PROBLEM TO WORK ON:
Every line with "width" in it should be copied from the data.

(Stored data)
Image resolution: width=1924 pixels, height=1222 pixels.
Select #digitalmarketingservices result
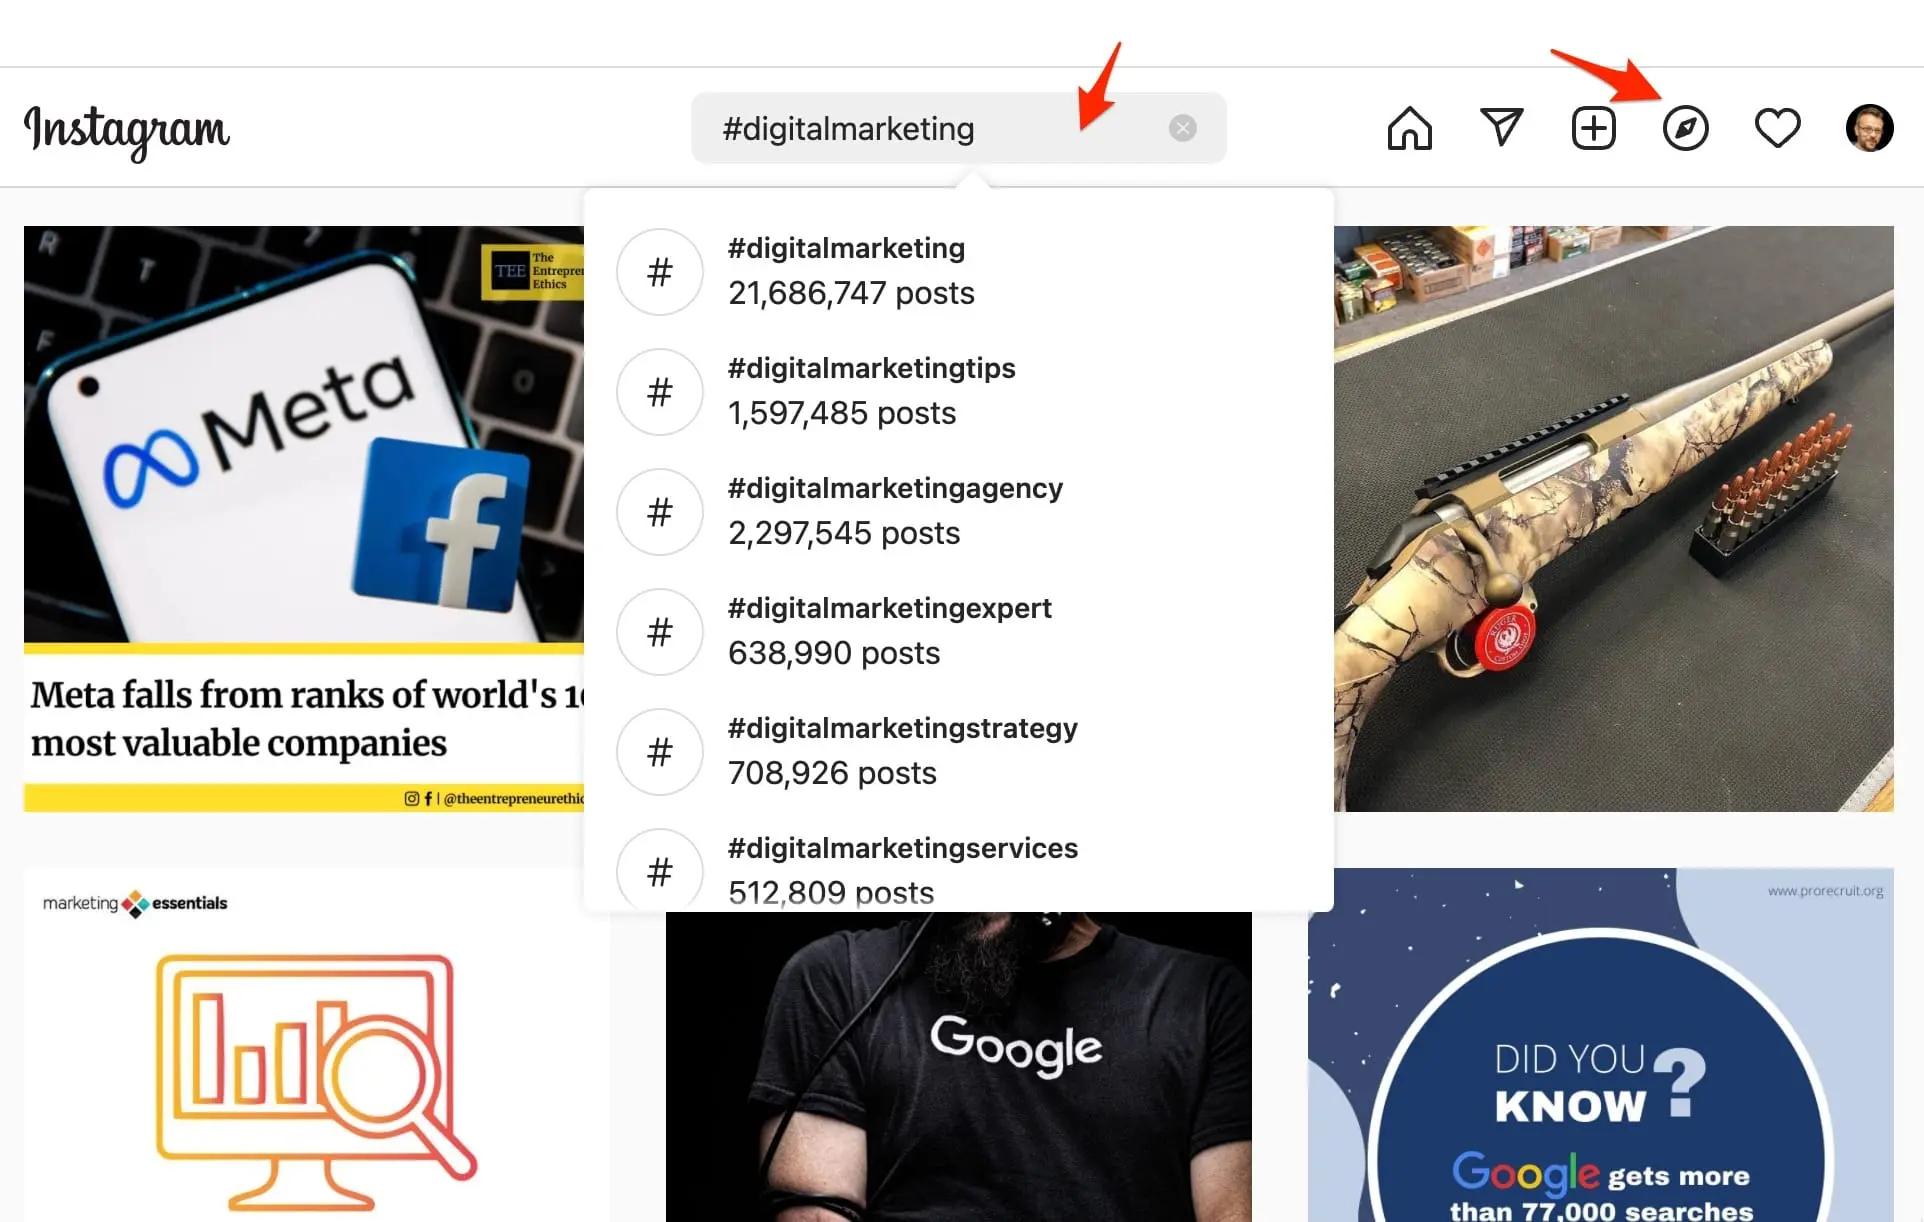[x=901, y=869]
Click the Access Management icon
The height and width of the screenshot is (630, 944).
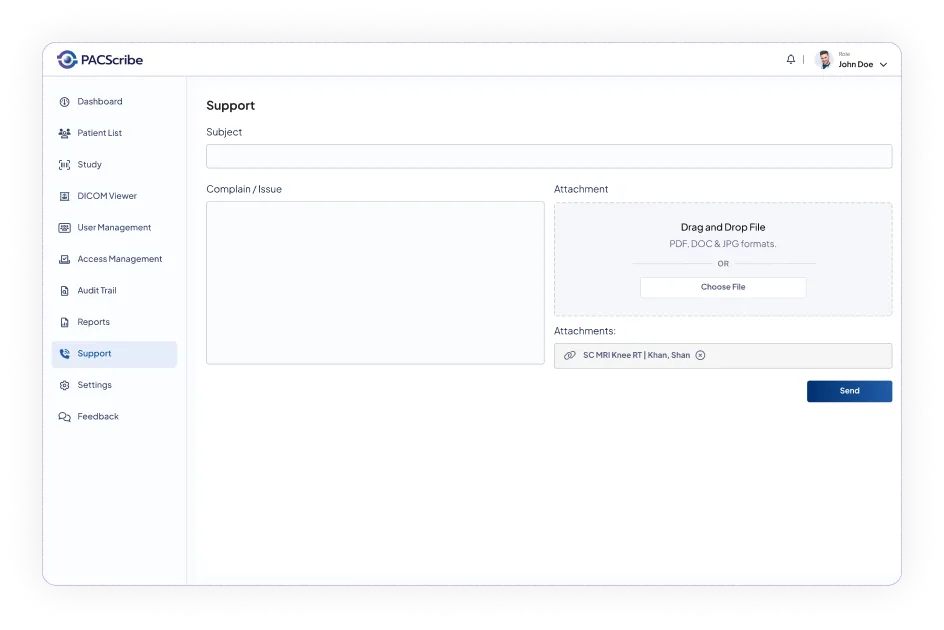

OUTPUT:
Image resolution: width=1924 pixels, height=1222 pixels.
The height and width of the screenshot is (630, 944).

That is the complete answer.